Вообще, заинтересованность политической элиты в исследовании иноземных достижений, была присуща не только России этого периода. Из текста отечественных посольских документов 1600 года, отправленных из Лондона, следует длительный познавательный «маршрут» трех братьев-баронов «Цесаркой области Муравьевские земли (Моравия) князи»: Рудольфа, Сигизмунда, Фредерика. При встрече с русском послом князи говорили: «ездили по разным государствам для науки, и посмотреть в государствах обычаев; и были мы у Францовского короля, …приехали к Аглинский королеве, ехать нам к Шкотцкому (шотландскому) королю, ..к Датскому королю, к Свейскому (шведскому) королю,..а от Свейского мыслим ехати к Москве,..слышачи во многих государствах, про государево ц.величество (Бориса Федоровича Годунова) к инородцам его царское великое жалование» [12]. Отметим, что это путешествие цесарские сановники совершали «своим хотением, а не посольским обычаем», «своею вольностью по грамоте проезжей Цесарской», то есть официально не были связаны государственными предписаниями и наказами, но выразили желание, будучи на Руси «перед государем службу свою показать». Русский посол подтвердил, что к государю «едут служить из многих разных государств цари и царевичи, и королевичи и государские дети,.. а государь их жалует своим царским великим жалованием по их достоинству, и живут они в покое, в тишине, в благоденствии…». [12, с. 345]. Речь, по всей видимости, идет об особом царском расположении к ряду представителей правящих династий и их знатным посланникам, претендующим на подобные привилегии ввиду их высокого дипломатического статуса.
—————
== Задание ==
Как звали трех братьев-баронов из Моравии, о которых говорится во фрагменте о посольских документах 1600 года?

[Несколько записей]
—————
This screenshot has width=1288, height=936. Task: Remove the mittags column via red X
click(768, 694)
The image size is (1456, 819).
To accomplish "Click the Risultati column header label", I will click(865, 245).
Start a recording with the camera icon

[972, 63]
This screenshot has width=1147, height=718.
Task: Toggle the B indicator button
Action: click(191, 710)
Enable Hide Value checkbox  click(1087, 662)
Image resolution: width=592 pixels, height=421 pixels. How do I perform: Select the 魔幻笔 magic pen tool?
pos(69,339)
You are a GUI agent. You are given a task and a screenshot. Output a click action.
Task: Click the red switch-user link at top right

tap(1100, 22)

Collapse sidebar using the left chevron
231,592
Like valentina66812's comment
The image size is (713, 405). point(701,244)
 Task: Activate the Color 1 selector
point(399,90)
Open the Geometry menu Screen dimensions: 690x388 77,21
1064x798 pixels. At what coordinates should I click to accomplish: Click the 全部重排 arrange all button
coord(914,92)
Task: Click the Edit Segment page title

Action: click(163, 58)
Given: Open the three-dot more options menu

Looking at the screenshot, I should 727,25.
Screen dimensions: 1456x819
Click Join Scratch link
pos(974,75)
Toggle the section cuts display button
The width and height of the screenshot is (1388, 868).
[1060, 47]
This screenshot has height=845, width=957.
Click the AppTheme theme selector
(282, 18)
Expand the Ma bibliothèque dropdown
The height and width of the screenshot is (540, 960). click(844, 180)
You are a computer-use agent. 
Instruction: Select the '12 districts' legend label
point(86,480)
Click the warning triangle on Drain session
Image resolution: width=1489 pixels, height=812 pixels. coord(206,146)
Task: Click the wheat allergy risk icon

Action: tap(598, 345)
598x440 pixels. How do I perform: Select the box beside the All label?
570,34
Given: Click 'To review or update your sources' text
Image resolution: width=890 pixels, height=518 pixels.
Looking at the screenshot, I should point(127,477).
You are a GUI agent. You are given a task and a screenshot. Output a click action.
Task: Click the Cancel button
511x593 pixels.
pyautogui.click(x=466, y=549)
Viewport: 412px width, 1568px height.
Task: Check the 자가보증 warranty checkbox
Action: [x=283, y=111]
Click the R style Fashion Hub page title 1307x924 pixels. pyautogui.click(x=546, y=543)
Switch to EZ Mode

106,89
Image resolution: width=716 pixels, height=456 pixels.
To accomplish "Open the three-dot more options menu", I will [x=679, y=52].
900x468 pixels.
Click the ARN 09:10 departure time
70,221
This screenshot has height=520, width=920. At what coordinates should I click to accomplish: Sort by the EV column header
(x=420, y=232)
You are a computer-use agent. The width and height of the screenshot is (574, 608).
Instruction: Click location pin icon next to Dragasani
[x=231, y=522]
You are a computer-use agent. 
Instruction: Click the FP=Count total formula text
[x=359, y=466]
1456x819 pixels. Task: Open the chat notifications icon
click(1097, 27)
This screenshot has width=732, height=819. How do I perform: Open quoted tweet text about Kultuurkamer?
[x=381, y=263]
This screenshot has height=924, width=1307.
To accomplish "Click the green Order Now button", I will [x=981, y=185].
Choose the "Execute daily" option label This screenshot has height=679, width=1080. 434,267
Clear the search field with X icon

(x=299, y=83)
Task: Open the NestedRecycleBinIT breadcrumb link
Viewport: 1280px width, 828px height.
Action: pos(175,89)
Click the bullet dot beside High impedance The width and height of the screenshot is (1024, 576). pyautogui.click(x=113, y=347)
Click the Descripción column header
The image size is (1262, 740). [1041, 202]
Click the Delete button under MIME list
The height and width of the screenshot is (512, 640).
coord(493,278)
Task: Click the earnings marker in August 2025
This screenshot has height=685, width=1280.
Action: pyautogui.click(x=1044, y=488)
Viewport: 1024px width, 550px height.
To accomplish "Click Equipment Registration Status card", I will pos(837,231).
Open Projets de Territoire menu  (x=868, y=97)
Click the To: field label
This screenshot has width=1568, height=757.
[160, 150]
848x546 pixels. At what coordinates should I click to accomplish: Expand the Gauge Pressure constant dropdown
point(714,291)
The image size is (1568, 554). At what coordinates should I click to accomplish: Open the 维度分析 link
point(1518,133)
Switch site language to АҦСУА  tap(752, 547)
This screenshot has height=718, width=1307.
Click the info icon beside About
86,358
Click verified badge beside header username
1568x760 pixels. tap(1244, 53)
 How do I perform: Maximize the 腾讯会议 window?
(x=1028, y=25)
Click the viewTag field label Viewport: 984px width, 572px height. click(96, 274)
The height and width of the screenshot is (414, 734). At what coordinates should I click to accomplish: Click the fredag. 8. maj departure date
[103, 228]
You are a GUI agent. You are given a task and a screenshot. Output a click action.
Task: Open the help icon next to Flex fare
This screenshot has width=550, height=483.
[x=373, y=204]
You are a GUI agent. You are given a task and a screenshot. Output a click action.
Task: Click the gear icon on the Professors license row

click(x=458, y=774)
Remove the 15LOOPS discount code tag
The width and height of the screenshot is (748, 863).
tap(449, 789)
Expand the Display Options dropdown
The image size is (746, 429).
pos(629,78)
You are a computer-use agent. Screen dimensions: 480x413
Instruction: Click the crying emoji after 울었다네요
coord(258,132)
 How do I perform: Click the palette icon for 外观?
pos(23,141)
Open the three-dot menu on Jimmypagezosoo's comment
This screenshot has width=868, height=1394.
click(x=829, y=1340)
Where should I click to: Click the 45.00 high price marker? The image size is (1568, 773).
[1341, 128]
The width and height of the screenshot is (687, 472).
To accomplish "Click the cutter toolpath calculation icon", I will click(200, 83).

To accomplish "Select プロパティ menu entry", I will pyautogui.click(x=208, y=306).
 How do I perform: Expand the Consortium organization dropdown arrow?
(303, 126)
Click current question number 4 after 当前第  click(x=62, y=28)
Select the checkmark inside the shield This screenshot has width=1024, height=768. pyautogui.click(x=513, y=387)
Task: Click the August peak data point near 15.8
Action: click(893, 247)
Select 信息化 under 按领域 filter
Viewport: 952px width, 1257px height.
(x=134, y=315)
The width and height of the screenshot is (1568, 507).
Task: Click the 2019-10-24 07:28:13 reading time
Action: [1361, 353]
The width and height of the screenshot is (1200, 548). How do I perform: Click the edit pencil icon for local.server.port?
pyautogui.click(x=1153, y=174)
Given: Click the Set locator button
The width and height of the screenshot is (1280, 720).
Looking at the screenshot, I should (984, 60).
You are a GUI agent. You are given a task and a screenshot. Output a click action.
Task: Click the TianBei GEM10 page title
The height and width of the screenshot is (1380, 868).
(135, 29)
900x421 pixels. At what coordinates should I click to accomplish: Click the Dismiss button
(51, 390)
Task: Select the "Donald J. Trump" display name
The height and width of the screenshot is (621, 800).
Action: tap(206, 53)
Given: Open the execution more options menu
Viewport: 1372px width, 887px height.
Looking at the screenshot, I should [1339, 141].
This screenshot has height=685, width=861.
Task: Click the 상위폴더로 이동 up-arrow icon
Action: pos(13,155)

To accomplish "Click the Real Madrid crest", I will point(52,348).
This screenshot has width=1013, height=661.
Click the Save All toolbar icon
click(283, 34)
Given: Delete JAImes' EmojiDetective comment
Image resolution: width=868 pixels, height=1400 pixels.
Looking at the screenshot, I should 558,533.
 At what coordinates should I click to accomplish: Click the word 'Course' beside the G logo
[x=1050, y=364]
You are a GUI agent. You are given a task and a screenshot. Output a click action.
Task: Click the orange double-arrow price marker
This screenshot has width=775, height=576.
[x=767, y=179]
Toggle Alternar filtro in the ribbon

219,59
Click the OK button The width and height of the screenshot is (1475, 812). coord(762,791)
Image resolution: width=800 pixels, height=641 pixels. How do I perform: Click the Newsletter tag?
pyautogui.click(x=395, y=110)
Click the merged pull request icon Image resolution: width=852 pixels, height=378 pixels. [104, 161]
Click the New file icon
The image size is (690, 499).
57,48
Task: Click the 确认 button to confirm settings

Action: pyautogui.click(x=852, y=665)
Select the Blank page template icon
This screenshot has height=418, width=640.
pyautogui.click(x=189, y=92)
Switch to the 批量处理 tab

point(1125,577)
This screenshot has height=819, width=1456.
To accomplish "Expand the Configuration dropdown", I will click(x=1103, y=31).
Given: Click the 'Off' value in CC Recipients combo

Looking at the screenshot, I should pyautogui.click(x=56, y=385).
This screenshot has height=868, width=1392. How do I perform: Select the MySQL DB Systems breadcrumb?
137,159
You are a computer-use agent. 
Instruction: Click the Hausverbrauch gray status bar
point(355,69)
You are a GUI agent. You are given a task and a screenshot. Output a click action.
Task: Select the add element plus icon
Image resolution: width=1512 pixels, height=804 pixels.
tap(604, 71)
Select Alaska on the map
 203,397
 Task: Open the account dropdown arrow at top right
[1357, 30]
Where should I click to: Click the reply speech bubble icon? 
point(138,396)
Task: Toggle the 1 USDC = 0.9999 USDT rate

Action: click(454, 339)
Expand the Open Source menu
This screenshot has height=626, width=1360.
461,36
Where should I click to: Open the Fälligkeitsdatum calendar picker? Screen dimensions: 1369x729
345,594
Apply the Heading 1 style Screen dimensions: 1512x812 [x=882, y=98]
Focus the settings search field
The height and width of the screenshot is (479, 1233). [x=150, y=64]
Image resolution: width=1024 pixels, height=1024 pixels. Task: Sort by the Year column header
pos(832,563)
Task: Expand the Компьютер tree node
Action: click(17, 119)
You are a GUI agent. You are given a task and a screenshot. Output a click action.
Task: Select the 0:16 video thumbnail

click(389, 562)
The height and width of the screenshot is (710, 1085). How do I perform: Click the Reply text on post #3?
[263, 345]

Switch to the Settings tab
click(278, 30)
—————
== Итоговый ответ ==
Рудольф, Сигизмунд и Фредерик.